### Exercice
Répondez à ces questions d'après le texte sur le château de Montmuzard :
(a) Depuis quelle date le château est-il inscrit comme monument historique ?
(b) Combien de logements le permis de construire accordé le 23 novembre 2020 prévoit-il ?
(c) Quelle distance minimale faut-il respecter en l'absence de périmètre délimité ?

Vue partielle d’une aile du château depuis la rue Montmuzard
Si le château et le parc de Montmuzard dans leur état actuel ne sont plus que le pâle reflet de la splendeur d’un vaste domaine conçu en 1765, cet ensemble n’en reste pas moins très intéressant pour l’histoire et l’architecture de Dijon (lire Histoire du château de Montmuzard). Le parc est un poumon vert, avec de nombreux arbres aux portes du centre ville.
Le 23 novembre 2020, un permis de construire a été accordé à la SCI Dijon Montmuzard gérée par le Groupe NEXITY pour la construction d’un ensemble de 54 logements.
C’est étonnant dès lors que le château de Montmuzard est inscrit comme monument historique depuis le 29 août 1929.
Comment et pourquoi l’Architecte des Bâtiments de France (ABF), employé par la DRAC, a-t-il autorisé ce projet immobilier le 13 juillet 2020 ?
Pour rappel :
- la DRAC est responsable de la protection du patrimoine historique et culturel en tant que représentante du Ministère de la Culture pour la région Bourgogne Franche Comté.
- En vertu des art 621-30 et 621-31, en l’absence de périmètre délimité, une distance au minimun de 500 mètres doit être respectée. Il est même précisé que cette protection s’applique à tout immeuble bâti ou non bâti visible du monument historique ou visible en même temps que lui.
Comme le reconnaît implicitement l’ABF dans l’autorisation ci-dessous, les articles 621-30 et 621-32 et 632-2 de la loi patrimoine ne seraient pas respectés.
Néanmoins, il donne son accord en l’accompagnant d’une prescription unique (voir le document ci-dessous, au dessus à gauche de la signature)
Ainsi, définir la matière des menuiseries (bois peint ou aluminium) serait suffisant pour pallier à l’ atteinte portée au monument et à ses abords, et permettre la bétonisation de ce parc. Est-ce bien sérieux ?
Nous avons décidé de prendre contact avec la DRAC et l’ABF en charge de ce dossier afin de demander des explications.
Nous ne manquerons pas non plus d’interpeller aussi le Ministère de la Culture, ministère de tutelle de cette administration régionale afin d’avoir son avis sur ce dossier.
Nous invitons les lecteurs de cet article à faire de même. (coordonnées de ces administrations en bas d’article).
Par ailleurs, à la page 3 du permis de construire, il est mentionné que : « Le terrain est situé dans un secteur sensible à la remontée de nappe et à l’aléa de retrait-gonflement d’argile dans lequel la réalisation de caves et de sous sol est fortement déconseillée. Le pétitionnaire (ici SCI Montmuzard) est invité à privilégier la construction sur vide et à consulter un bureau d’études spécialisé en études de sols afin de déterminer les mesures constructives à adopter pour assurer la stabilité et la pérennité de la construction projetée« .
Or, un plan de coupe du projet montre la présence de garages en sous sol…
Une atteinte à l’environnement
La présence de ce parc aux portes du centre ville est une chance.

### Données recueillies

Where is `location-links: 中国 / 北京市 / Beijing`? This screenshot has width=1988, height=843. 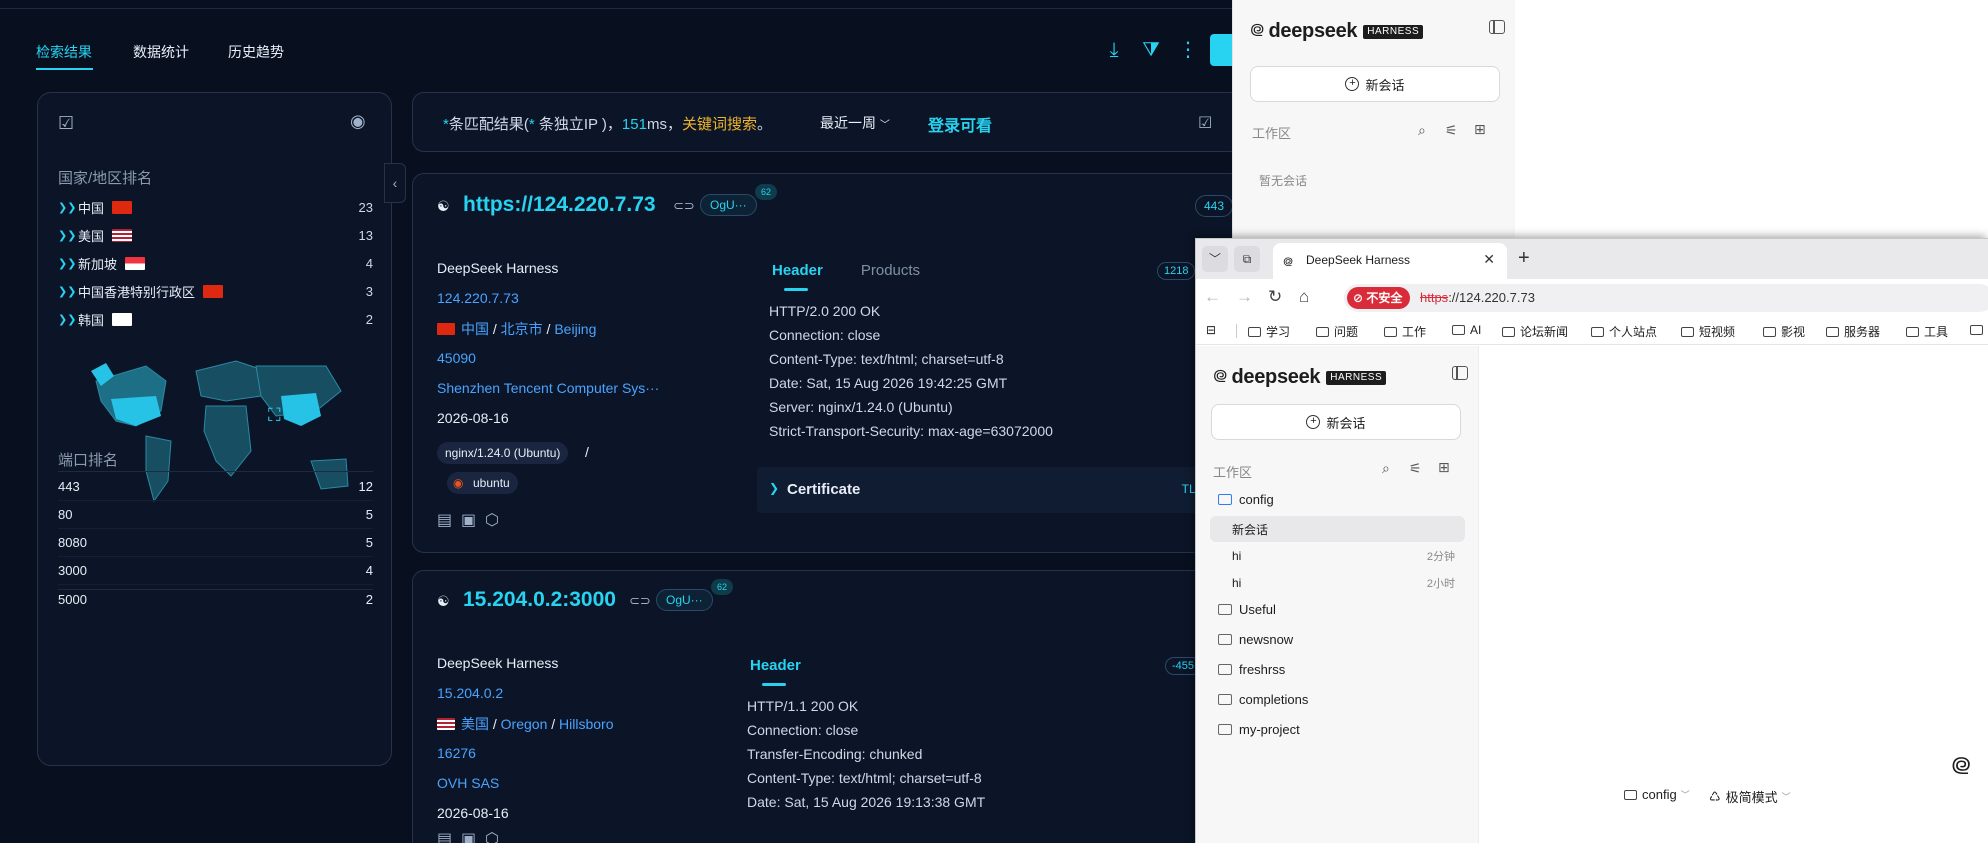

### Réponse ci-dessous
(a) Depuis le 29 août 1929.
(b) 54 logements.
(c) 500 mètres.